Task goal:
Every line from the one containing "Image resolution: width=1024" to the one containing "Image resolution: width=800" in the records below, both included, must be set down exactly, and no other line.

Study material:

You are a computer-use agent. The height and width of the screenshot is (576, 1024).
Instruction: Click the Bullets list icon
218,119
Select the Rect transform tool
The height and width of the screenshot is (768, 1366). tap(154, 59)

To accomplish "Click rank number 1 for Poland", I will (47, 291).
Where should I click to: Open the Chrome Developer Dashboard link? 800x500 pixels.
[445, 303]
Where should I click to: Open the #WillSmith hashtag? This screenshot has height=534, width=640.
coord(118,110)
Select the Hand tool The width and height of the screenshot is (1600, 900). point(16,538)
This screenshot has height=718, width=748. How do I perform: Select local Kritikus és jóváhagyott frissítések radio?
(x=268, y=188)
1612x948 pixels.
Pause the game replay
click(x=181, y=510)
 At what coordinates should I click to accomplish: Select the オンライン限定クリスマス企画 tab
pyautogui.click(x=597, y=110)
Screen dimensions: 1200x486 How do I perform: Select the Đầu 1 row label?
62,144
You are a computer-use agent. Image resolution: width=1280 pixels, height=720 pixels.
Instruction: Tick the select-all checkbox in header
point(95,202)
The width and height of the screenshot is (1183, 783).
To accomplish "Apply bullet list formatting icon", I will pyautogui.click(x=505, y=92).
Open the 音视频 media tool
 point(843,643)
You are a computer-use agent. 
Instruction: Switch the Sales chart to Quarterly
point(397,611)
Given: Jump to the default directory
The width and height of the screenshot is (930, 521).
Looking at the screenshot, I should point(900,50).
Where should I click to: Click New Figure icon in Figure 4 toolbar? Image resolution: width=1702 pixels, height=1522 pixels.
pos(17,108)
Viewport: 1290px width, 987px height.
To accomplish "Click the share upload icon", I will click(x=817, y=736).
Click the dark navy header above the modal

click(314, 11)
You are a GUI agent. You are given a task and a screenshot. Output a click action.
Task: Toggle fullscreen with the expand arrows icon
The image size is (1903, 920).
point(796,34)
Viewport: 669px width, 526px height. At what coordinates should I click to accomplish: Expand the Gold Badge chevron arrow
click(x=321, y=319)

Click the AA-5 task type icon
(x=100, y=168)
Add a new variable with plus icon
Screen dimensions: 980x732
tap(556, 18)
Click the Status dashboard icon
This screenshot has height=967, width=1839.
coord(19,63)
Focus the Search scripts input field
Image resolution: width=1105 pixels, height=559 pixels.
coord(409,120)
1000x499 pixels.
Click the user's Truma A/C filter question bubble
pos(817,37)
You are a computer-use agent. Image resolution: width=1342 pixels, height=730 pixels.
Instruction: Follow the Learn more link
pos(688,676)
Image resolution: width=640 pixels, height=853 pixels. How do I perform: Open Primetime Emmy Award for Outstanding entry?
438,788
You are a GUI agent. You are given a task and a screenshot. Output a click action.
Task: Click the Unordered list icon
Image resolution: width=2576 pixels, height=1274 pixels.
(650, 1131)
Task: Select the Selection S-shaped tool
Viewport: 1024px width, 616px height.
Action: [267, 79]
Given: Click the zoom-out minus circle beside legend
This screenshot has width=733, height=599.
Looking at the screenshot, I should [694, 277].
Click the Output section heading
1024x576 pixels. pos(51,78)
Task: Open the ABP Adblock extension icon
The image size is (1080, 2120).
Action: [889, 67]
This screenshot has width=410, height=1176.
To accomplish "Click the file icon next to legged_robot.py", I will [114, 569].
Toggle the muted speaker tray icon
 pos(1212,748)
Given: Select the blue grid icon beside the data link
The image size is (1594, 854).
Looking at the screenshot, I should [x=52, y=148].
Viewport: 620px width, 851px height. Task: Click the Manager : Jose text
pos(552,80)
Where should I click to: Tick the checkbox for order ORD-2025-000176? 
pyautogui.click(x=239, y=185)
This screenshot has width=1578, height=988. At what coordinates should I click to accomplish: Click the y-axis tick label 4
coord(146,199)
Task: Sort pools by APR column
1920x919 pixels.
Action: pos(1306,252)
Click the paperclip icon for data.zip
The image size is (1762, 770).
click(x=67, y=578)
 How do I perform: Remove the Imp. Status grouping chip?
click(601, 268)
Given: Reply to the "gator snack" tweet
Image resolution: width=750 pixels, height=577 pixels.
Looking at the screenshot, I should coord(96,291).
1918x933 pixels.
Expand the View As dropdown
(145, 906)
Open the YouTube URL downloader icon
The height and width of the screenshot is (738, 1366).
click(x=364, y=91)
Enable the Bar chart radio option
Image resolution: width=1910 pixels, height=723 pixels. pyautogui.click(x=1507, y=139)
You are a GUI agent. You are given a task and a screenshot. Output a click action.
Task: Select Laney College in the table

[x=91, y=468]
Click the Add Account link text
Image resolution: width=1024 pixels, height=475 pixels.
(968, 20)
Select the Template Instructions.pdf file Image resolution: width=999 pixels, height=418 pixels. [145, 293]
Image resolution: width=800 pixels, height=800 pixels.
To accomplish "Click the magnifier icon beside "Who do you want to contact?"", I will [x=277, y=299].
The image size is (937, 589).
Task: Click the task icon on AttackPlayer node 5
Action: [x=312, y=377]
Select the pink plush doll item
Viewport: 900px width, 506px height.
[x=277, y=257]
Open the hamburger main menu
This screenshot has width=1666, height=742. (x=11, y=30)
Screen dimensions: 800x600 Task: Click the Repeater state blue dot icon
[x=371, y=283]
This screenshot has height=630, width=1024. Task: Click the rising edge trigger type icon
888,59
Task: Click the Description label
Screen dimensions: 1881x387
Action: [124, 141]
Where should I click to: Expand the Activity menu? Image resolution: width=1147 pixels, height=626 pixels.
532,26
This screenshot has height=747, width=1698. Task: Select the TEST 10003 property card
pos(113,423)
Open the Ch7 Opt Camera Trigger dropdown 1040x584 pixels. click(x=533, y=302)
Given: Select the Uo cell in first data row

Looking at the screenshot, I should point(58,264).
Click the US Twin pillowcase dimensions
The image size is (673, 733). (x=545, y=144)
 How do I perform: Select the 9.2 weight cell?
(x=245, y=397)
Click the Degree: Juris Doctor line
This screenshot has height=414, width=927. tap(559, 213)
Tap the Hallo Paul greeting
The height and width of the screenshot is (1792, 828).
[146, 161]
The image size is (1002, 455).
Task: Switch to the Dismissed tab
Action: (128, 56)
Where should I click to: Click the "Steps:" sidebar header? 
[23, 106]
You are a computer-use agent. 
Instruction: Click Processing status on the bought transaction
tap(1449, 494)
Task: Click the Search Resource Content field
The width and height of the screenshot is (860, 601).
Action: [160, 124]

Response area:
Image resolution: width=1024 pixels, height=475 pixels.
(968, 20)
Select the Template Instructions.pdf file Image resolution: width=999 pixels, height=418 pixels. [145, 293]
Image resolution: width=800 pixels, height=800 pixels.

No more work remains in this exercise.